* [Extract provided]:
_____

Dirac's Theorem says:

If a connected graph $G$ has $n \ge 3$ vertices and $\delta(G) \ge \frac{n}{2}$, then $G$ is Hamiltonian.

Now I want to prove this theorem by induction on $n$.

For $i=3$, we have $\delta(G) \ge 2$ which means our graph is complete. So, it has a cycle with the length of $n-1+1=n$ which is a Hamiltonian cycle.

Now we assume that for every integer less than $n$, if we have a graph like $G$ with $\delta(G) \ge \frac{n}{2}$ , $G$ is hamiltonian.

What we want to prove is that a graph with $n$ vertices and $\delta(G) \ge \frac{n}{2} $ , is Hamiltonian.

Assume that $G$ is a graph with $n$ vertices. If $G$ is a complete graph, then it is Hamiltonian and we are done. So we should prove the theorem for the graphs which are not complete.

_____

* [Given records]:
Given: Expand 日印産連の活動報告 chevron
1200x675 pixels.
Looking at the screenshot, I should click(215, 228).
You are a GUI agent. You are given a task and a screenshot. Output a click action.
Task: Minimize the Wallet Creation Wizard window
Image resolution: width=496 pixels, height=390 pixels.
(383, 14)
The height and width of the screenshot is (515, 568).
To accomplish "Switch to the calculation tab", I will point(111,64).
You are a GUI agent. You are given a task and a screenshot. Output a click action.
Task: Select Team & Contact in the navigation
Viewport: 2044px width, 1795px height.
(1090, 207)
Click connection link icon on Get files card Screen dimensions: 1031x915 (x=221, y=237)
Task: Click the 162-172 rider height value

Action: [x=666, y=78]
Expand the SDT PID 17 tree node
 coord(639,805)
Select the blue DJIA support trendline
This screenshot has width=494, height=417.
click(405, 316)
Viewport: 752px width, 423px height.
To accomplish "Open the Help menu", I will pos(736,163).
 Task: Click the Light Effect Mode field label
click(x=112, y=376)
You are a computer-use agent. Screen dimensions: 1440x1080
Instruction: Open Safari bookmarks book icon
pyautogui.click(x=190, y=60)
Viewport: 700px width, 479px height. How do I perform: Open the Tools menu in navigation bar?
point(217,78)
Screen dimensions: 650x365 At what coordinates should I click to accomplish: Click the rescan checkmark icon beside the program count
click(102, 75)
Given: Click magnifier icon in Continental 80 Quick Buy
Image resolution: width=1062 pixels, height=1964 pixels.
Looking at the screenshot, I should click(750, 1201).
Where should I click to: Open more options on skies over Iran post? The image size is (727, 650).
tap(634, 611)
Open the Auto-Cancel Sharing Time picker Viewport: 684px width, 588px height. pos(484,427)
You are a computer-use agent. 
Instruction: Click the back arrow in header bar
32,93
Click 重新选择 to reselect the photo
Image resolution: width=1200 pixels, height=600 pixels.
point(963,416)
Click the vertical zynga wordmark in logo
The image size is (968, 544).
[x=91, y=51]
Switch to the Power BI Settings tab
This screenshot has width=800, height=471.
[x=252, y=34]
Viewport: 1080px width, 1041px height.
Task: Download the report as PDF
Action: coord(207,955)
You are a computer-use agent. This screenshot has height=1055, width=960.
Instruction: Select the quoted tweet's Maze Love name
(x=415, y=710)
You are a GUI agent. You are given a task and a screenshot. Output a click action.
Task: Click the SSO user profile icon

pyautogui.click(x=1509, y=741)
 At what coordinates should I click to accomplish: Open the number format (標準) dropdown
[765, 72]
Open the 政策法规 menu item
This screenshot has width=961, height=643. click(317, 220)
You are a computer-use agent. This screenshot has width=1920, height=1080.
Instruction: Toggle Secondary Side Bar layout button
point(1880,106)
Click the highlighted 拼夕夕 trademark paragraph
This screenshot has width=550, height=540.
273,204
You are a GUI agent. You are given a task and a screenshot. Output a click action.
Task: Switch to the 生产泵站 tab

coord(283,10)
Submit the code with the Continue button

_____

* [Problems and tasks]:
1. Extract from the Dirac's theorem passage the span that begins at the words "For $i=3$, we" and stops after "are not complete.".
2. Which lines of the records contain the word "button"? Filter them out and copy each one.
The Dirac's theorem passage and the records come from unrelated sources.

* [Solved problems]:
1.
For $i=3$, we have $\delta(G) \ge 2$ which means our graph is complete. So, it has a cycle with the length of $n-1+1=n$ which is a Hamiltonian cycle.

Now we assume that for every integer less than $n$, if we have a graph like $G$ with $\delta(G) \ge \frac{n}{2}$ , $G$ is hamiltonian.

What we want to prove is that a graph with $n$ vertices and $\delta(G) \ge \frac{n}{2} $ , is Hamiltonian.

Assume that $G$ is a graph with $n$ vertices. If $G$ is a complete graph, then it is Hamiltonian and we are done. So we should prove the theorem for the graphs which are not complete.

2.
Instruction: Toggle Secondary Side Bar layout button
Submit the code with the Continue button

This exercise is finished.